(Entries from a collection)

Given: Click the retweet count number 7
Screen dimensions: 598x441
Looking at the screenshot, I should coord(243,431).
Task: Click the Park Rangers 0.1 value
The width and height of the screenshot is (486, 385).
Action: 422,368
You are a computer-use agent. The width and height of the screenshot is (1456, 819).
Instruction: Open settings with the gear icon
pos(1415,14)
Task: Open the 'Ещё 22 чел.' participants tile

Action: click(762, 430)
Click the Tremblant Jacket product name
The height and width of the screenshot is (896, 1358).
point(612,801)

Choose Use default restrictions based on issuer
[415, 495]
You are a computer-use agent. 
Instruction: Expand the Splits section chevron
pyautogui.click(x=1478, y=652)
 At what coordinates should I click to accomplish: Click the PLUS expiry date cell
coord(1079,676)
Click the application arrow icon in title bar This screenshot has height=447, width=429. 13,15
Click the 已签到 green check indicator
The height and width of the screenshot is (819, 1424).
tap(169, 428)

## What you need to do
Render as a numbered list every line from the one containing "At what coordinates" through the end of the records, both ends included, and leave out any blank lines.

## Problem solution
1.  At what coordinates should I click to accomplish: Click the PLUS expiry date cell
2. coord(1079,676)
3. Click the application arrow icon in title bar This screenshot has height=447, width=429. 13,15
4. Click the 已签到 green check indicator
5. The height and width of the screenshot is (819, 1424).
6. tap(169, 428)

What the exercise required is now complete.